En verano únicamente ayudaba a la pobre Tona. El lucro uníase á su afán de correteo sin objeto, y cargada con un cántaro tan grande como ella, iba vaso en mano por la playa de los baños ó pasaba audazmente por entre los lujosos carruajes que rodaban por el muelle, mirando á todas partes con sus ojazos soñadores, agitando la maraña de rubios pelos y gritando con su voz débil: ¡Al aigua fresqueta! sacada de la fuente del Gas.
Unas veces con esto y otras con el cesto de caña lleno de galletas, que pregonaba con tono melancólico: ¡Salaes y dolses!
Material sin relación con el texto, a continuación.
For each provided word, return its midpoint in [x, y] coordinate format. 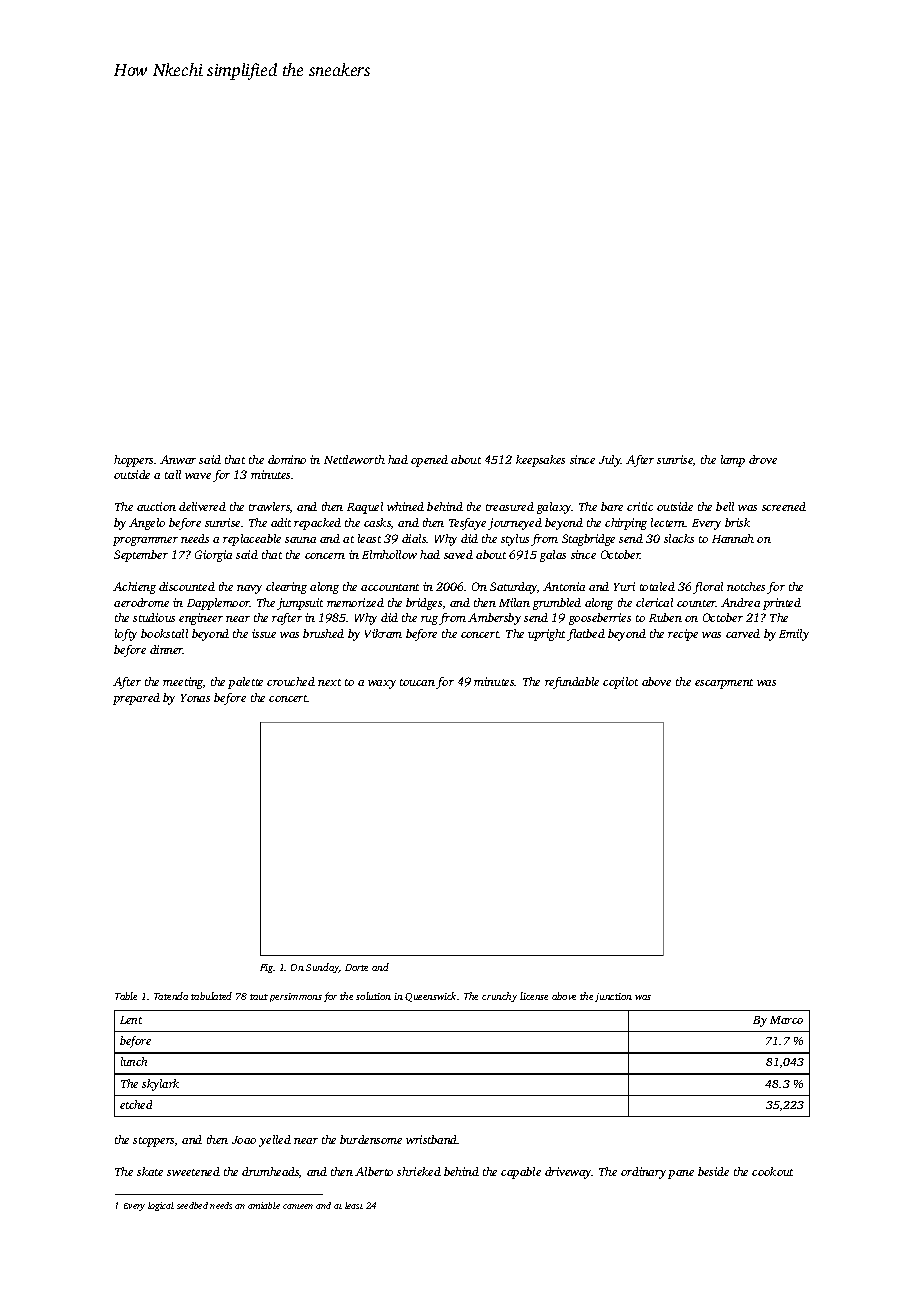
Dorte [356, 967]
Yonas [195, 698]
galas [553, 556]
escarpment [724, 684]
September [141, 556]
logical [161, 1206]
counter [696, 603]
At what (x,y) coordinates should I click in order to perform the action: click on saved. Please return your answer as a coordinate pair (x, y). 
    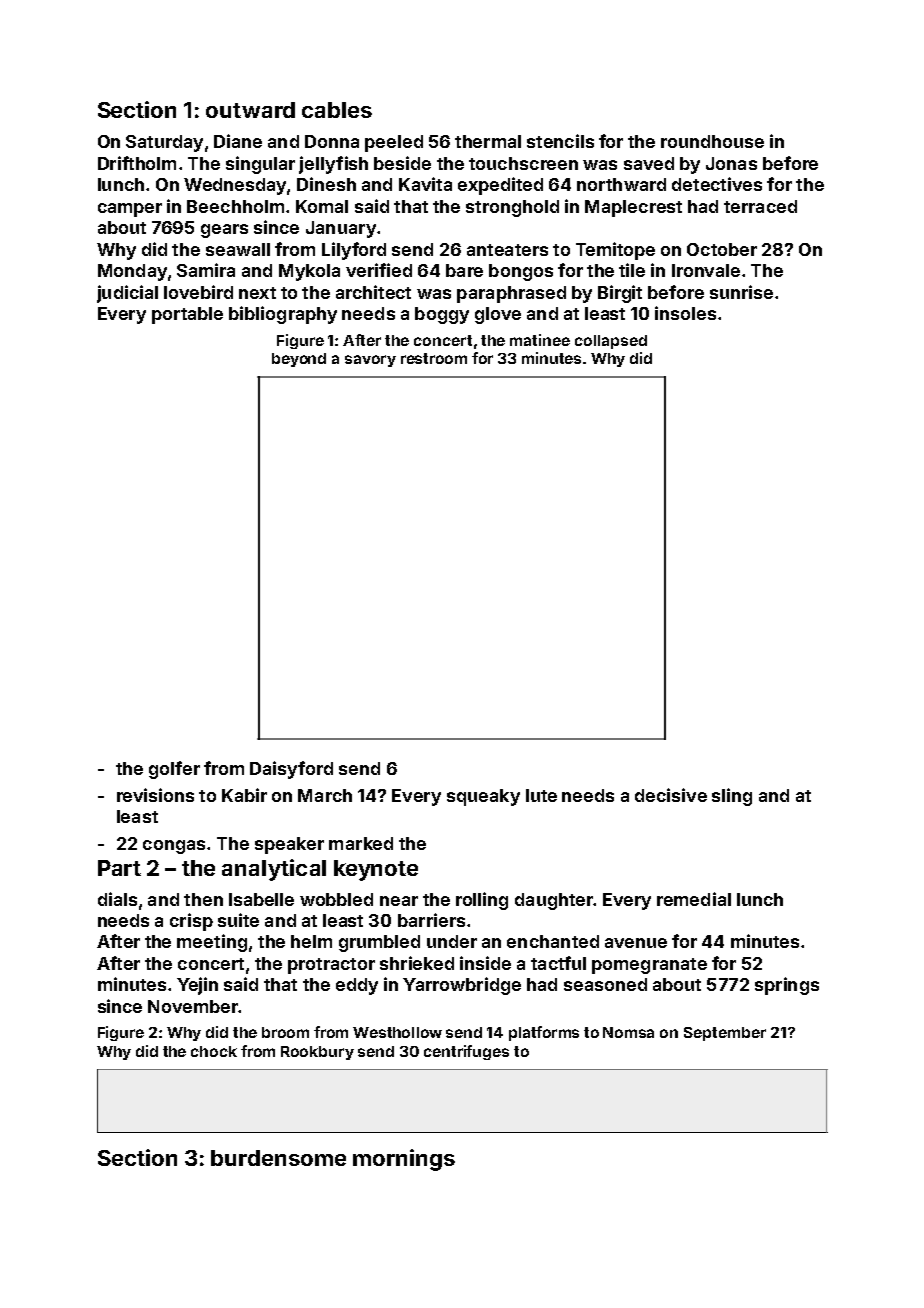
    Looking at the image, I should click on (649, 163).
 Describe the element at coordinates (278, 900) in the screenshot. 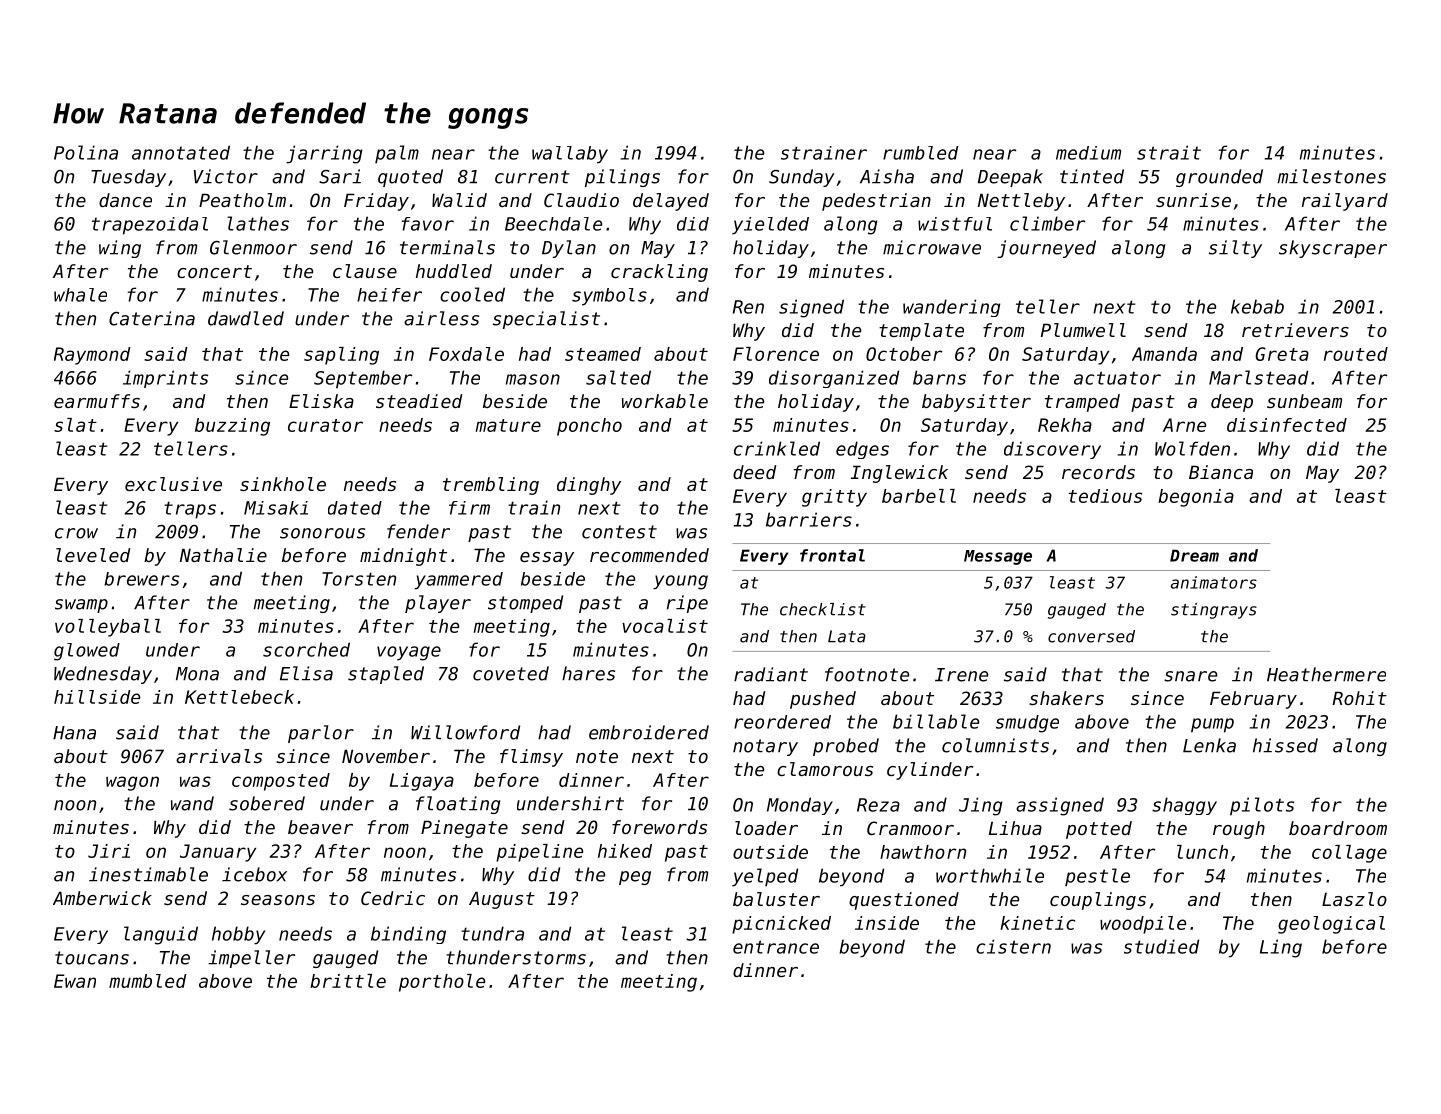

Roseta conseguía entregar á su madre por las noches unos dos reales, lo que aclaraba un poco el gesto fosco de Tona, á la que los malos negocios iban haciendo egoísta.
Y así creció Roseta; siempre en huraño aislamiento, acogiendo con serenidad amenazante las palizas de su madre; odiando á Tonet, que nunca se había fijado en ella; sonriendo algunas veces al Retor, que cuando bajaba á tierra solía tirarle amistosamente de los retorcidos pelos, y despreciando á la pillería de la playa, de la cual alejábase con un airecillo de reina orgullosa.
Tona acabó por no ocuparse de la chiquilla, á pesar de ser la única compañera en aquella vivienda, que en las tardes del invierno parecía estar en pleno desierto. Tonet y la hija del tartanero eran su continua preocupación.
Aquella perdida habíase propuesto robarle toda su familia. Ya no se contentaba con Tonet, y éste llevaba á casa de Dolores á su hermano el Retor, el cual, al saltar á tierra, pasaba como rápida exhalación por la tabernilla de la playa, yendo á descansar en casa del tartanero, donde resultaba para los novios un testigo poco molesto.
Pero en realidad lo que incomodaba á Tona más que la influencia que Dolores ejercía sobre sus hijos, era que veía desvanecerse un plan que acariciaba hacía mucho tiempo.
Tenía pensado el matrimonio de Tonet con la hija de una antigua amiga.
Como guapa, no podía compararse con la endemoniada hija del tartanero; pero la siñá Tona se hacía lenguas de su bondad (la condición de los seres insignificantes) y se callaba lo más importante, ó sea que Rosario, la muchacha en quien había puesto los ojos, era huérfana; sus padres habían tenido en el Cabañal una tiendecita, de la que se surtía la tabernera, y ahora, después de su muerte, le quedaba á la hija casi una fortuna; lo menos tres ó cuatro mil duros.
¡Y cómo quería á Tonet la pobrecita! Al encontrarle en las calles del Cabañal, le saludaba siempre con una de sus sonrisas de cordera mansa, y pasaba las tardes en la playa gozándose en hablar con la siñá Tona, tan sólo porque era la madre del gallito bravo que traía revuelta toda la población.